WineSpectator.com members: Read the original blind-tasting review for Bodegas y Viñedos Shaya Verdejo Rueda Old Vines 2009 (88, $15).

• Plus, get scores and tasting notes for more recently rated Verdejo whites from Spain.

Joshua Martin
Austin, TX —  March 17, 2011 10:52am ET
Once again we are faced the issue of markup at a restaurant. If the orignal retail price of the bottle was $15, and even if the restaurant did pay retail, ZuZu is coming dangerously close to a 300% markup of the wine- assuming 4 glasses per bottle. The author states she was "...happy to see the (wine) at $9 a glass." I hope she was happy to see that the wine was on the list, not the price! I understand some cost for wine service must be borne by the customer, but when the markup is excessive, it smacks of using alcohol revenues to support the restaurant side of the house.

As a reader and wine drinker of more modest means, this really sticks in my craw as, a matter of principle. It makes me think twice about drinking wine with my meal since it will become a substantial cost to my bill- one not borne by the restaurant. price should be directly proportional to the cost of presentation.

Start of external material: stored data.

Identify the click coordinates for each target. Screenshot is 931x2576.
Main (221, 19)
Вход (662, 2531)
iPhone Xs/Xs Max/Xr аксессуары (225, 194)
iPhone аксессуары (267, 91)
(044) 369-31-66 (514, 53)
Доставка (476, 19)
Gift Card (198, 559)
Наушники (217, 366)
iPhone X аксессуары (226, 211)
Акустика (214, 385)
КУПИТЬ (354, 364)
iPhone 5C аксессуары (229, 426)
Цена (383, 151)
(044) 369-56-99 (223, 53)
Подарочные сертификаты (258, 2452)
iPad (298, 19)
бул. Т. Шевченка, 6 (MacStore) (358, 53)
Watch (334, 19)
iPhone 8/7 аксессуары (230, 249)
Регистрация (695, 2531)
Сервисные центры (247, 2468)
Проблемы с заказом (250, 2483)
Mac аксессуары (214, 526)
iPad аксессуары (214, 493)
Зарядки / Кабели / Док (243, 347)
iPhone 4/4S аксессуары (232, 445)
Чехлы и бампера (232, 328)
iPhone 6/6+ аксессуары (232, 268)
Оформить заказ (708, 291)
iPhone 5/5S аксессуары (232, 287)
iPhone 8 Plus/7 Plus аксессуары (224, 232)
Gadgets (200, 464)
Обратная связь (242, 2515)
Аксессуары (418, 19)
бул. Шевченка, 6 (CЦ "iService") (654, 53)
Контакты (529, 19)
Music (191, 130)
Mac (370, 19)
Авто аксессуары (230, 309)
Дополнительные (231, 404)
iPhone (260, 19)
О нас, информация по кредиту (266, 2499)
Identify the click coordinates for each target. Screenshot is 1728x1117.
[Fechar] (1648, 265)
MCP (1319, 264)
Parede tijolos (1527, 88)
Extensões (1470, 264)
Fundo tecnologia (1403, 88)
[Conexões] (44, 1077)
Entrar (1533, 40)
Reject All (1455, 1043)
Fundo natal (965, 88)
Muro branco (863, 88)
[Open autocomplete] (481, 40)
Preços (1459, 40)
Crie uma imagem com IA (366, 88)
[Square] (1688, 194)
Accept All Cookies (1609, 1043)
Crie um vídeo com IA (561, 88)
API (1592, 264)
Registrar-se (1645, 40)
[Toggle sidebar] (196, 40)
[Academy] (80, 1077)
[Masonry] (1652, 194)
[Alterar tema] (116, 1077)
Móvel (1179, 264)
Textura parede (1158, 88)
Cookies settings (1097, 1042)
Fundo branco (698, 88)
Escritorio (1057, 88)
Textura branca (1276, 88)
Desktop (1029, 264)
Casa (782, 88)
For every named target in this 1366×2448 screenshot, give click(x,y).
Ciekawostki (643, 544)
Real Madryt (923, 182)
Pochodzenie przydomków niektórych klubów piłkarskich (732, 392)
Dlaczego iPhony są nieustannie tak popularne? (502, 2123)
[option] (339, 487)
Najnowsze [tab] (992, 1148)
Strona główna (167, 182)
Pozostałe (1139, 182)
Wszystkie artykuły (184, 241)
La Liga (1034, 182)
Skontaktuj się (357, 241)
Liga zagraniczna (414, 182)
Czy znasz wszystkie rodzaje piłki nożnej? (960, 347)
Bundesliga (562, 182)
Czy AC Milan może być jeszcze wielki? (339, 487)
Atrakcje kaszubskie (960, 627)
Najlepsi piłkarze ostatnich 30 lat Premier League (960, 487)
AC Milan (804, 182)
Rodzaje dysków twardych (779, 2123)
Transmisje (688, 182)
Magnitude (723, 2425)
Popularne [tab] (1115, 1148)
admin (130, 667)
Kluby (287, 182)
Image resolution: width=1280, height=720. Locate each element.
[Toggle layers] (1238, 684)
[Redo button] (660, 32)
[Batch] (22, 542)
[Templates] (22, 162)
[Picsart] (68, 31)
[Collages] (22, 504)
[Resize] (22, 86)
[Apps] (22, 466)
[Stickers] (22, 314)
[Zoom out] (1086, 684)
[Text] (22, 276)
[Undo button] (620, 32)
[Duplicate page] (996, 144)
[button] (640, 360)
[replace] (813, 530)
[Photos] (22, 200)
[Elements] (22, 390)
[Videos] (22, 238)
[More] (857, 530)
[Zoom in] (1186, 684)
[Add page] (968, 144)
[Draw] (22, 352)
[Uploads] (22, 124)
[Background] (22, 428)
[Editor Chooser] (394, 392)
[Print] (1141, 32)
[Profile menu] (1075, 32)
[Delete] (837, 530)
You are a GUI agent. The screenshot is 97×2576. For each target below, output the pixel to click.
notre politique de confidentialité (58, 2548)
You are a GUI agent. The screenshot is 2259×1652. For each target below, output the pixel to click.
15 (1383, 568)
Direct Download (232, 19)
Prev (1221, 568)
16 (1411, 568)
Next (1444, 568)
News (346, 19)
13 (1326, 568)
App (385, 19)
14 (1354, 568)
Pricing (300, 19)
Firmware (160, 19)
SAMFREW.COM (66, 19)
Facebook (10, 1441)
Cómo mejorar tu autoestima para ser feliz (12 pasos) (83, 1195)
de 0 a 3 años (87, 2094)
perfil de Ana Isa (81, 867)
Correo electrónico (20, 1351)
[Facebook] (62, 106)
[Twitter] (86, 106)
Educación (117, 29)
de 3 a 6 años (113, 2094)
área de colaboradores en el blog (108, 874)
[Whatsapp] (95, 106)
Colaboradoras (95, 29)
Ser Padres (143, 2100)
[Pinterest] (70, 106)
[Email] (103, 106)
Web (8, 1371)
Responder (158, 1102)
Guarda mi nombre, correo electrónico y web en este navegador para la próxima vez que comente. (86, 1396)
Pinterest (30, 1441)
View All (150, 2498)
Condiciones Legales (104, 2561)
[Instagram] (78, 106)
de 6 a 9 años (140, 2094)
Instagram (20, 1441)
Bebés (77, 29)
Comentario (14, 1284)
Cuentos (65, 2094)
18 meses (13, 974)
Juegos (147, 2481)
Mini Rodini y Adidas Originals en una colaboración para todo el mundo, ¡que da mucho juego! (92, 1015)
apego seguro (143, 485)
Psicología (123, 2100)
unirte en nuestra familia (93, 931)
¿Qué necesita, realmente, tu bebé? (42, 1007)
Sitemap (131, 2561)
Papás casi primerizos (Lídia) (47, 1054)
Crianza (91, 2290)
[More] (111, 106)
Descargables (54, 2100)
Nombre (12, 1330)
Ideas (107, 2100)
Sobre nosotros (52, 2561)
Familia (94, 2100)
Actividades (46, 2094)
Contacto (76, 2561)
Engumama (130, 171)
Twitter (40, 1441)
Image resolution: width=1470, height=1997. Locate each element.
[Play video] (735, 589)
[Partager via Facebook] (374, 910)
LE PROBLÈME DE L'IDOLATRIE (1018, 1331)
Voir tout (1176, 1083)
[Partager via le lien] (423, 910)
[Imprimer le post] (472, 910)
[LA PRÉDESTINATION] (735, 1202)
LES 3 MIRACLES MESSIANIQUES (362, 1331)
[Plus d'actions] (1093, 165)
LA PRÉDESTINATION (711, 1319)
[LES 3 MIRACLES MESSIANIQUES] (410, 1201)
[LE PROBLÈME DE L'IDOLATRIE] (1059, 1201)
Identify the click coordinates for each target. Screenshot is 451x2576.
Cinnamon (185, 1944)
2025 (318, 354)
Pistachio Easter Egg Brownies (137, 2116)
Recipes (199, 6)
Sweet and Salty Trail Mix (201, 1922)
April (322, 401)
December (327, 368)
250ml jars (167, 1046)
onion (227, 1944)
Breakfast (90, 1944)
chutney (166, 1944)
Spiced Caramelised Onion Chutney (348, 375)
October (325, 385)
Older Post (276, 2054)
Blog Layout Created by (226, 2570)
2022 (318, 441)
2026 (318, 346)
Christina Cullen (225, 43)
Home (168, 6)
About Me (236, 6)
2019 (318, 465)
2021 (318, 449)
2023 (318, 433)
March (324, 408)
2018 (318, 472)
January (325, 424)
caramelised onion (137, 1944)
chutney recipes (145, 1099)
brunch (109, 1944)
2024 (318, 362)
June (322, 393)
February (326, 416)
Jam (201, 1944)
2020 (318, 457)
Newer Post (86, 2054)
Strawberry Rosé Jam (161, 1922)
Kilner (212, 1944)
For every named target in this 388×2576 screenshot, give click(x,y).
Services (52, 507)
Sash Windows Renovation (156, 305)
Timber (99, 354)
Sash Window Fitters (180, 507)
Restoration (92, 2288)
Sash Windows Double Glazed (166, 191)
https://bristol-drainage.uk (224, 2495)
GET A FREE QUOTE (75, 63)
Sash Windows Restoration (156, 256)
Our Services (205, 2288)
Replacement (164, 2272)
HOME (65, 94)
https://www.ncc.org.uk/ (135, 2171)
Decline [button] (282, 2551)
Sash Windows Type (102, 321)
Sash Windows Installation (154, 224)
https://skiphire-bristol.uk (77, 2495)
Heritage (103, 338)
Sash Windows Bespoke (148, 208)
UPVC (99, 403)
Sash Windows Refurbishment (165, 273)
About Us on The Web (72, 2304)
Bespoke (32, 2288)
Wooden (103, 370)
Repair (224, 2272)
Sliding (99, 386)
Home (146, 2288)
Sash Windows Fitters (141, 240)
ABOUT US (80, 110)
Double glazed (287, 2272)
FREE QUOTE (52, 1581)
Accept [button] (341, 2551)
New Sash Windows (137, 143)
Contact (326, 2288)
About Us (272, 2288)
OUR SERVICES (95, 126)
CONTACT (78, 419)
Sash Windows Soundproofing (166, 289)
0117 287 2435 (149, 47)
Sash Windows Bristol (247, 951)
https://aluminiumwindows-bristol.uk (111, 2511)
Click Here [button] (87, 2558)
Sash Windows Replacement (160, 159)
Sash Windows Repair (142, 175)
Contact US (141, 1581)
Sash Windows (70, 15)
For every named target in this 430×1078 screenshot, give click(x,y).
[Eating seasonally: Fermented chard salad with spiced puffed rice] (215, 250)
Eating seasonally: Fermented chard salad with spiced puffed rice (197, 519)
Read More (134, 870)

I know I have the choice to patronize (or not) those establishments I deem offenders. I may still eat there, but I may not drink- a loss for both parties.
Russell Quong
Sunnyvale, CA, USA —  March 19, 2011 4:53pm ET
Joshua, I also abhor over-priced wines at restaurants, and bring my own wine and paying corkage if that is the lesser of two (evil) charges. But, I don't understand calculating markup solely as a ratio. That seems simplistic to me for lower priced bottles and wines by the glass. Taking an extreme example, if a wine were $4 / bottle retail (say Yellow Tail), and it was $5 a glass, that would be a 500% markup. If a 150% markup is good, that means you are expecting this for $1.50 a glass!?

There is a fixed cost (rent, labor, stemware, dishwashing) to all items, so a better price model is:
price = fixedCost + (markupRatio * purchasePrice)

The fixedCost at Zuzu might be say $3, so the markupRatio in this example for a $15 wine is more like 160% (if they bought at retail) or 240% (if they get it at 2/3 of retail). Not nearly so bad.

For more expensive bottles, the fixed cost becomes less of a factor, so almost all the price is due the markupRatio.

BTW I've been to Zuzu and thought it had fabulous food at a great price.